I run a dog sanctuary with my wife. We specialize in small dogs (the name of the sanctuary is Rancho de Chihuahua) and mostly take in outcasts: old dogs, sick dogs, retarded dogs, dogs that really have no place else to go. Occasionally, we end up with younger, more adoptable models, and this requires us to attend adoptions.
Adoptions are everything from a couple of folks sitting outside a pet store looking for homes for shelter puppies, to the massive undertaking where hundreds of dogs are "placed" (this is the technical term for finding a home for a stray).
My wife tends to go to more adoptions than I do and tends to come home with interesting stories. Last weekend she came home from a giant adoption (over 400 animals were placed) with stories about an Afghani boy and his father. The boy was in love with dogs, was desperate to take on home from the fair. His father was less certain. He pulled my wife aside and asked some pretty basic questions.
"Do dogs sleep inside?" was the first one. He explained to my wife that in his country dogs did not sleep inside and he was starting to realize that things were different in America. He was entirely opposed to the idea (he conceded that it might be okay for a small dog to sleep inside), but admitted there was a big cultural divide to be crossed.
This cultural divide is something environmentalists and ecologists and ecopsychologists have been attempting to bridge over these last few decades. With the current species die-off rate at 1000 times higher than ever before in history, changing cultural perceptions about animals many feel may be the only way we can save the animals.
And at a time when there is very little good environmental news to go around—here's a bit of it: it's working. Cultural attitudes are changing. It's not only the Afghani at the dog adoption, it's his home country as well. At the same time my wife was trying to get folks to love a stray, the government of Afghanistan announced their nation's first national park, Band-e-Amir, protecting a very rare landscape-a progression of six high mountain lakes separated by natural dams.

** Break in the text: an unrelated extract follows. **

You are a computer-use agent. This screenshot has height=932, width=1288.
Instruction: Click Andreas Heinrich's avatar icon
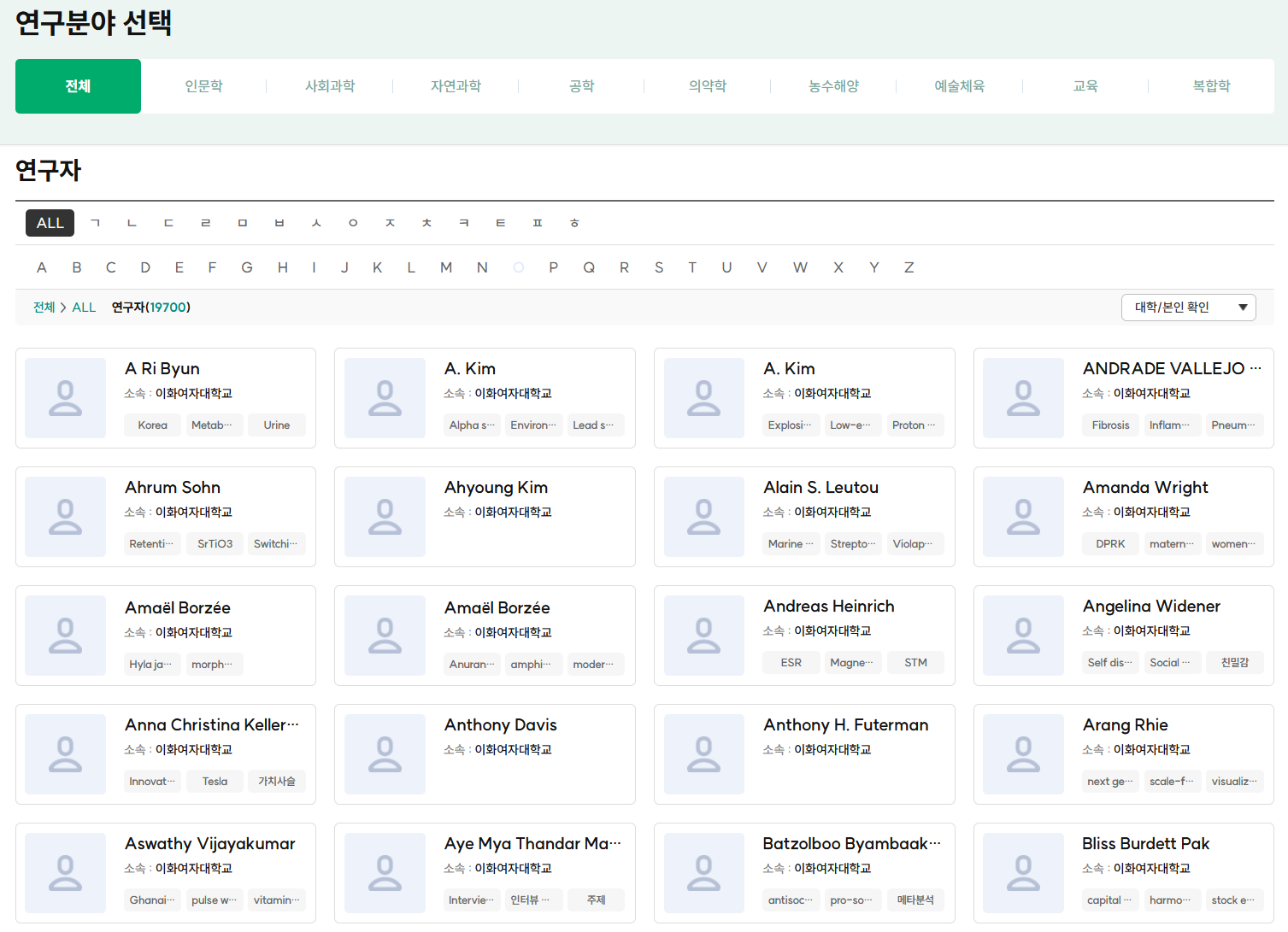click(x=703, y=636)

The wildlife in the park certainly need the help. The snow leopard, who lives there, hasn't been spotted for 30 years. The numbers of ibex, urials, foxes, wolves and Afghan snow finch (the only endemic bird in Afghanistan) are greatly diminished as well. But the park should go a long way to reversing these trends.
At the same time Band-e-Amir was opening its doors, the UAE announced the country's first mountain reserve, Wadi Wurayah Fujairah, an 80 square mile patch of incredibly important real estate. 73 species of birds, 17 families of reptiles, 12 species of mammal, 74 invertebrate families-11 of which are brand new to science-all live there.
In both cases, the reports emerging from these countries say that these parks were created with overwhelming local support. That's a huge step forward. In parts of the world where animals usually only thought about for their use-value-that is, their usefulness to humans-setting aside valuable real estate for their protection is the kind of mindshift we've been waiting for.
It's something very rare these days: a bit of hope.